Parashat Masei - Third Aliyah
Read the biblical text and try to understand it on your own, before reading the commentary.
The children of Israel stand at the threshold of entering the land. The camp of Israel rests in the plains of Moab, looking toward the Jordan, seeing in its mind’s eye the Promised Land that lies just across the river. And then comes the command, not a command to depart, but a command of inheritance: the people will not only enter the land, but will take possession of it, inherit it, dismantle from it the remnants of pagan culture, and begin to build a new reality of holiness.
The third aliyah opens with a double command: to dispossess the inhabitants of the land, and to destroy the symbols of idolatry within it. The Torah emphasizes that an external conquest is not enough; a deep clearing is also needed. And if not, “vehayah asher totiru mehem… vetzareru etchem” (those you leave of them… shall harass you, Numbers 33:55).
Immediately afterward, the Torah details the borders of the land. From the Great Sea in the west to the Salt Sea in the east, from the north down to the border of Egypt in the south, the land is bounded and defined. Not as a vague dream, but as a concrete space, with borders and with responsibility.

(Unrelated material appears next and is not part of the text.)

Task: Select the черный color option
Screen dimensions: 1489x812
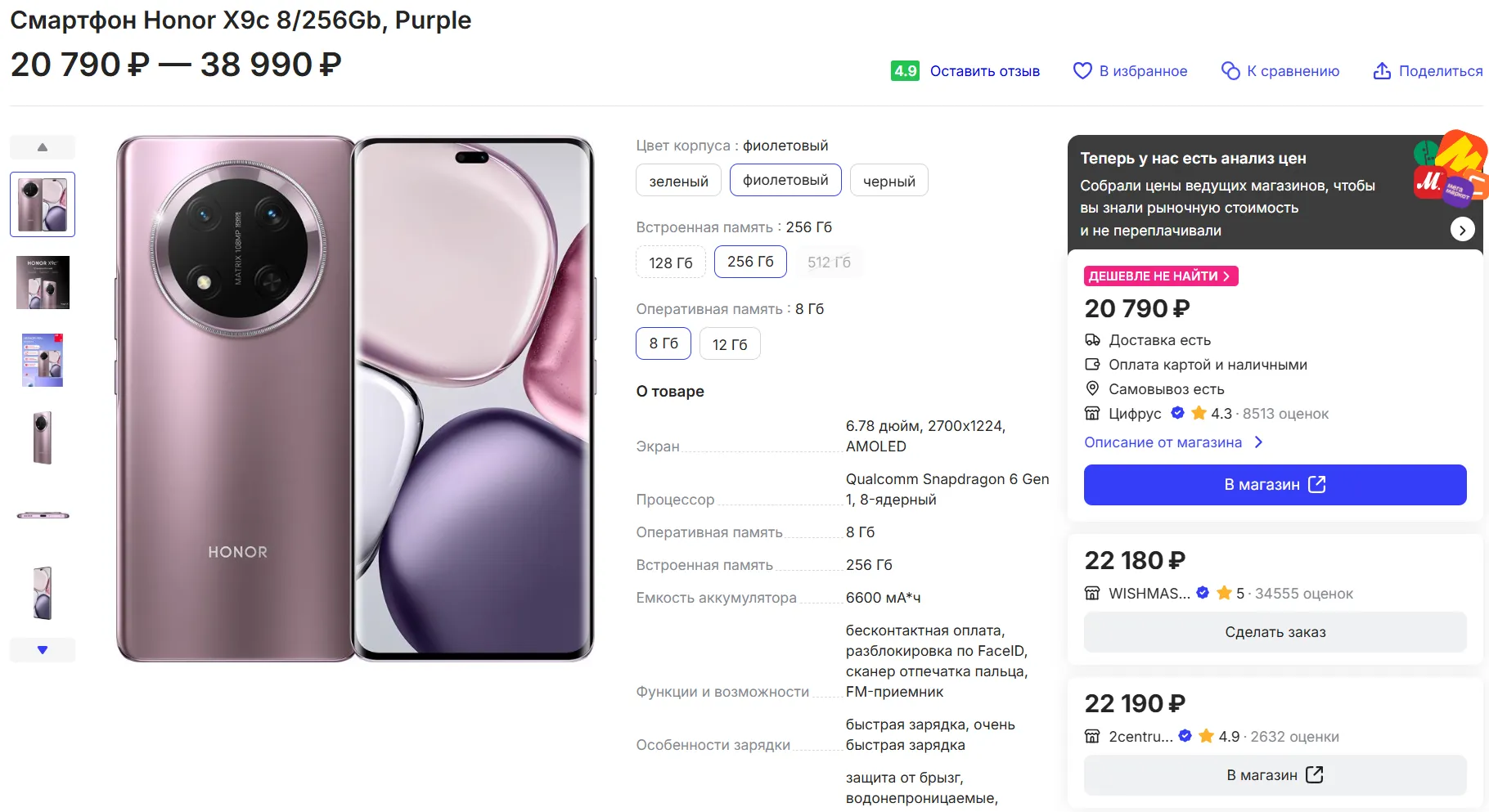Action: click(888, 181)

What lies beneath the dry descriptions of the borders?
The command to dispossess the inhabitants of the land is not only a geographical instruction, but an inner demand. Entering a new stage is not merely entering; it requires making room. What remains without clearing, unpurified influences of the past, may become “lesikim be’eineichem velitzninim betzideichem” (thorns in your eyes and pricks in your sides, Numbers 33:55). What is neglected tends to return and to hurt. Renewal demands cleansing, clarification, decision.
And the borders? They come to teach that even in the land there is a place for every tribe, every family, every soul. Each one enters his precise place. Not everything is open, and not everything is random. The Torah emphasizes: “begoral” (by lot), and not by logic alone. There are borders, and there is a precise portion destined for each one to inherit, rather than grasping at everything.
And the question before us: will we conquer only the territory, or will we truly cleanse it as well?